There are two currently enrolling studies of glass microsphere radioembolization for advanced stage HCC. The 90Yttrium transarterial radio-Embolization versus Standard of care (sorafenib) for the treatment of advanced hepatocellular carcinoma with Portal vein thrombosis (YES-P) is a head-to-head prospective RCT in which patients either receive Y90 or sorafenib. Its primary endpoint is OS. Secondary endpoints include TTP, time to symptomatic progression, time of worsening PVT, tumor response, patient-reported outcomes, and safety. Another currently enrolling RCT is the Phase III Clinical Trial of Intra-arterial TheraSphere® in the Treatment Of Patients with Unresectable Hepatocellular Carcinoma (STOP-HCC) studying sorafenib ± Y90. Its primary endpoint is OS, with secondary endpoints including TTP, time to untreatable/symptomatic progression, tumor response, QoL, and safety [75].

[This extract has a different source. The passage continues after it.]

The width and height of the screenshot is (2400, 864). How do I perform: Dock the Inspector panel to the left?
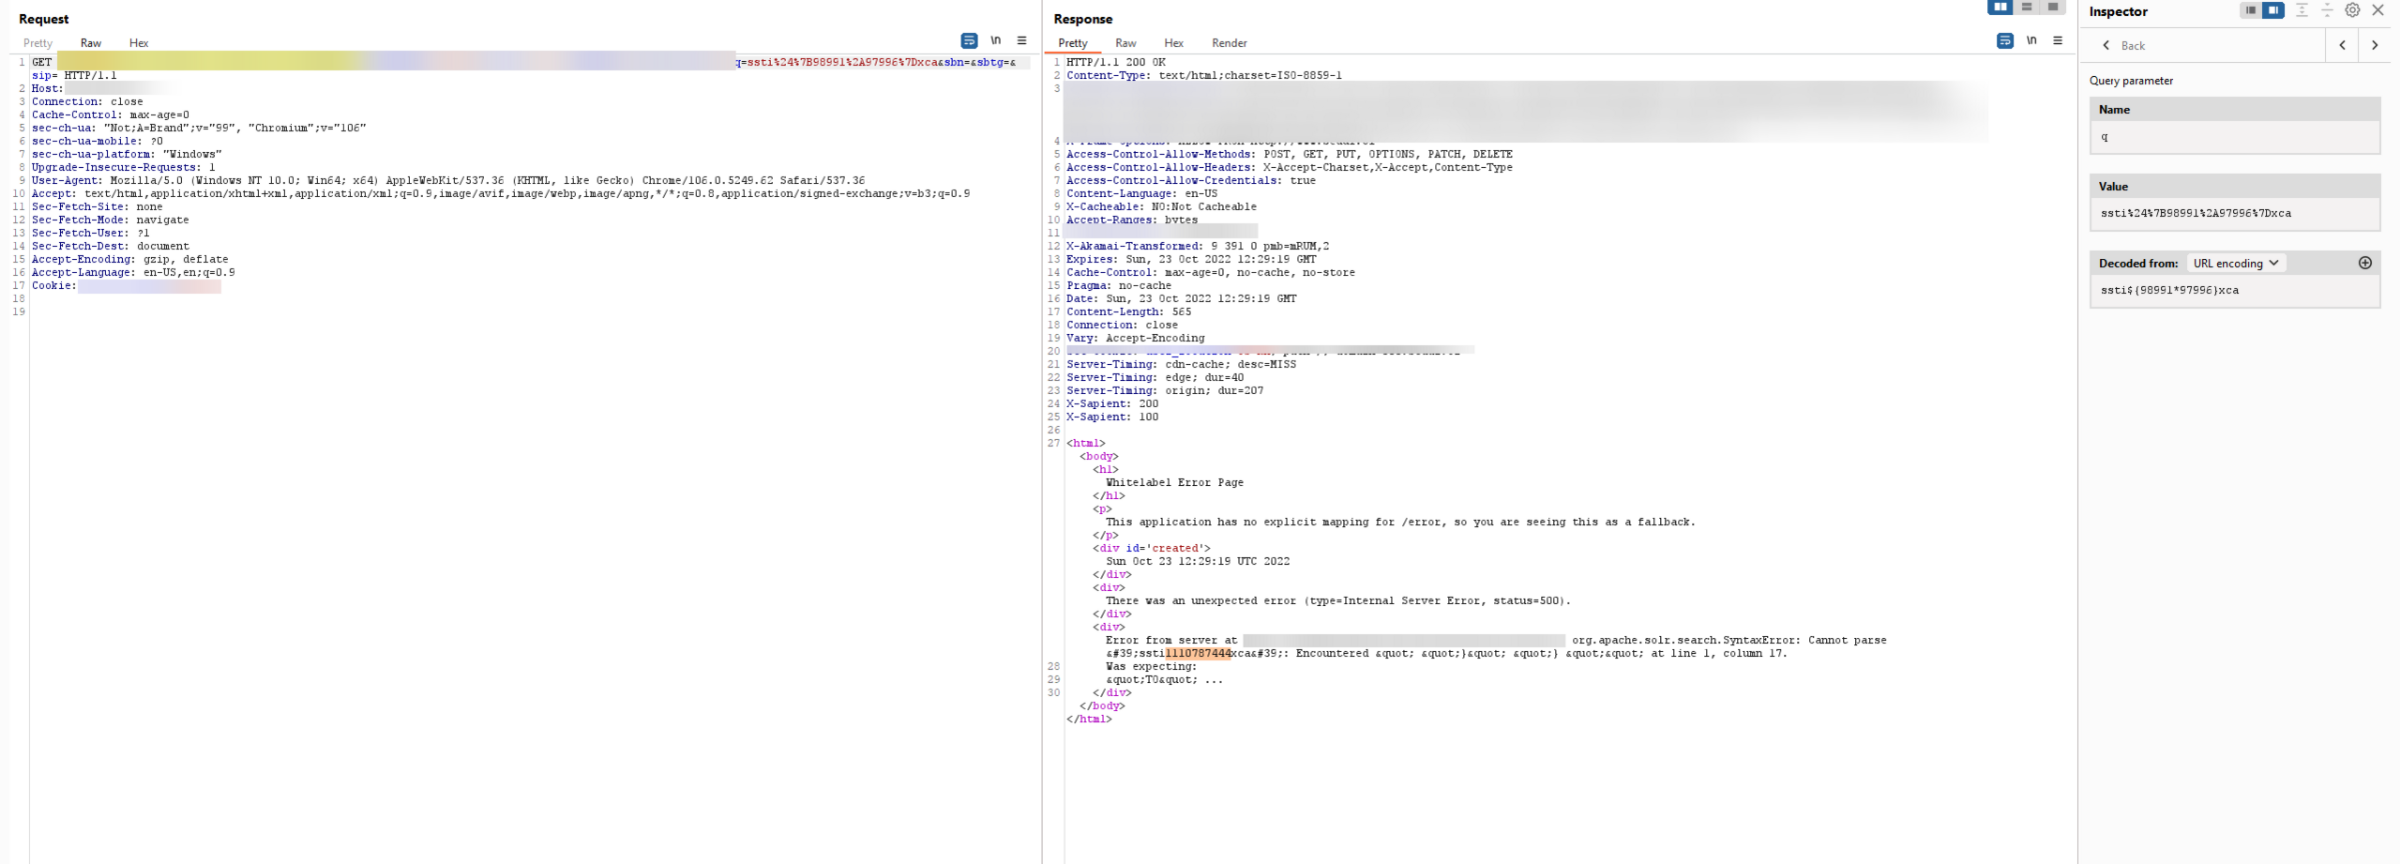pos(2250,10)
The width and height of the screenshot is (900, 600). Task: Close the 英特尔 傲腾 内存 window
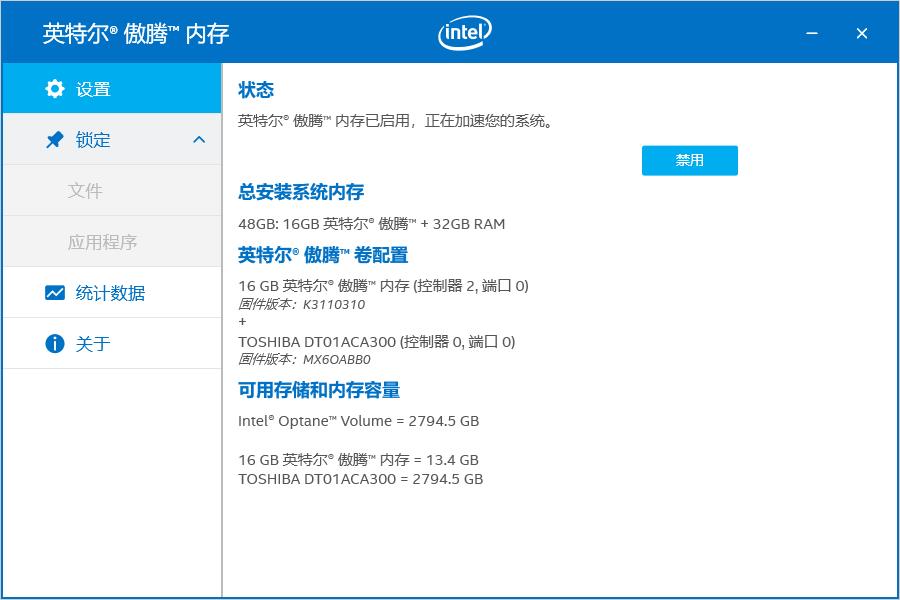point(862,33)
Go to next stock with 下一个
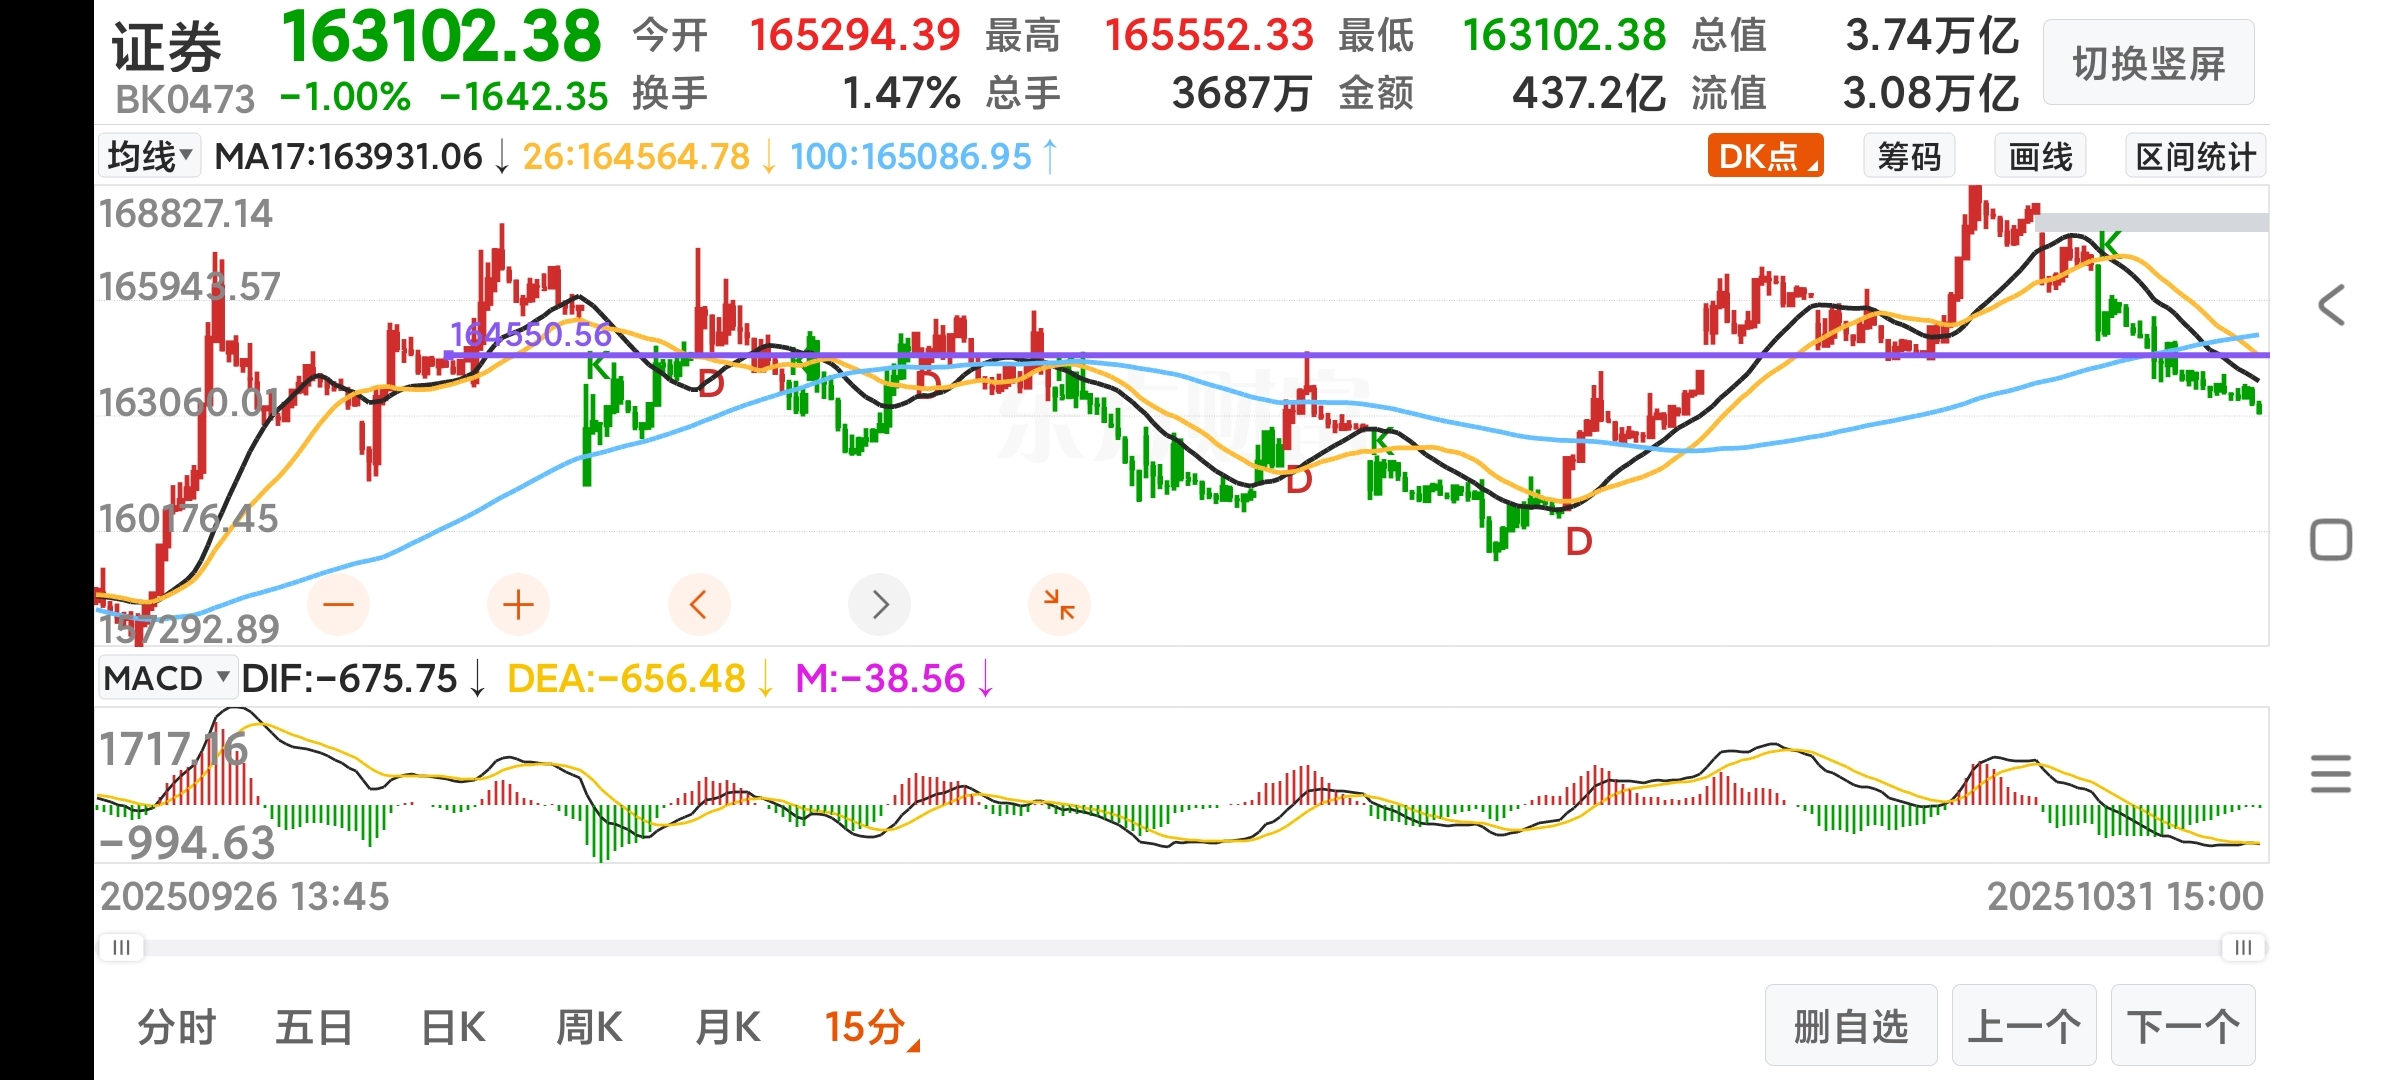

TARE with Y90 is a transarterial procedure that directly delivers radioactive microspheres to tumors to induce cytotoxic injury. In the USA, glass microspheres are indicated for patients with inoperable HCC. All patients undergoing TARE require a history and physical examination, clinical laboratory tests, imaging, and arteriography/macroaggregated albumin (MAA) lung shunting study. Follow-up imaging with either CT or MRI should be regularly obtained to assess for tumor response and adverse events after the procedure. TARE has been shown in many clinical trials to be safe and effective in the management of unresectable HCC. TARE has many additional roles, including as an alternative to TACE, ablation, and sorafenib chemotherapy, in inducing liver hypertrophy, and in downstaging to liver transplantation. Randomized studies are ongoing, specifically in comparison with sorafenib in the advanced setting, to better define the relative role of TARE in relation to sorafenib. The utility of TARE continues to expand with new developments in interventional oncology.